+++ Records provided +++

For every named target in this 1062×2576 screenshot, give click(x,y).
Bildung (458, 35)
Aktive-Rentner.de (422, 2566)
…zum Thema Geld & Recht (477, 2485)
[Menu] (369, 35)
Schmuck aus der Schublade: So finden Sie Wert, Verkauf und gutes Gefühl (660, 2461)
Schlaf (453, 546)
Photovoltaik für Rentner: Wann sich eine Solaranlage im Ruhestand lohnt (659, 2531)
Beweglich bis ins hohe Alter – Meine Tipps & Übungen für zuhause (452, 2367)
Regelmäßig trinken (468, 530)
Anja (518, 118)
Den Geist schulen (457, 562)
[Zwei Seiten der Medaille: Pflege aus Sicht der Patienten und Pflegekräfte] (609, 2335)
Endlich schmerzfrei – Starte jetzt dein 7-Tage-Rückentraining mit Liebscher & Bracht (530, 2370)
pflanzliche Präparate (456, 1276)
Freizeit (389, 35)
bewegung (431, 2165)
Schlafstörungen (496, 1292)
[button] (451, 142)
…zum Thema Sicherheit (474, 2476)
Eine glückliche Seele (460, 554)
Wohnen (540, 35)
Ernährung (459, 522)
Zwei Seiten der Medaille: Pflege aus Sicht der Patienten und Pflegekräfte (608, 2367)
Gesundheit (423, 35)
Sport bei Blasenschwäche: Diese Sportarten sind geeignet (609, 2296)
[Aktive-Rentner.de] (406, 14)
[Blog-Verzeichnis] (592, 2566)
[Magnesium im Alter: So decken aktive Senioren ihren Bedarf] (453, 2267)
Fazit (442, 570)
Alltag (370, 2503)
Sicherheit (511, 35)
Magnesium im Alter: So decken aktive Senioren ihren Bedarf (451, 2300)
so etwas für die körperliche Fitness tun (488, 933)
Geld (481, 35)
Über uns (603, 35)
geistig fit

+++

__Action item__:
Without altering a single character, write out every record above.

__Response__:
For every named target in this 1062×2576 screenshot, give click(x,y).
Bildung (458, 35)
Aktive-Rentner.de (422, 2566)
…zum Thema Geld & Recht (477, 2485)
[Menu] (369, 35)
Schmuck aus der Schublade: So finden Sie Wert, Verkauf und gutes Gefühl (660, 2461)
Schlaf (453, 546)
Photovoltaik für Rentner: Wann sich eine Solaranlage im Ruhestand lohnt (659, 2531)
Beweglich bis ins hohe Alter – Meine Tipps & Übungen für zuhause (452, 2367)
Regelmäßig trinken (468, 530)
Anja (518, 118)
Den Geist schulen (457, 562)
[Zwei Seiten der Medaille: Pflege aus Sicht der Patienten und Pflegekräfte] (609, 2335)
Endlich schmerzfrei – Starte jetzt dein 7-Tage-Rückentraining mit Liebscher & Bracht (530, 2370)
pflanzliche Präparate (456, 1276)
Freizeit (389, 35)
bewegung (431, 2165)
Schlafstörungen (496, 1292)
[button] (451, 142)
…zum Thema Sicherheit (474, 2476)
Eine glückliche Seele (460, 554)
Wohnen (540, 35)
Ernährung (459, 522)
Zwei Seiten der Medaille: Pflege aus Sicht der Patienten und Pflegekräfte (608, 2367)
Gesundheit (423, 35)
Sport bei Blasenschwäche: Diese Sportarten sind geeignet (609, 2296)
[Aktive-Rentner.de] (406, 14)
[Blog-Verzeichnis] (592, 2566)
[Magnesium im Alter: So decken aktive Senioren ihren Bedarf] (453, 2267)
Fazit (442, 570)
Alltag (370, 2503)
Sicherheit (511, 35)
Magnesium im Alter: So decken aktive Senioren ihren Bedarf (451, 2300)
so etwas für die körperliche Fitness tun (488, 933)
Geld (481, 35)
Über uns (603, 35)
geistig fit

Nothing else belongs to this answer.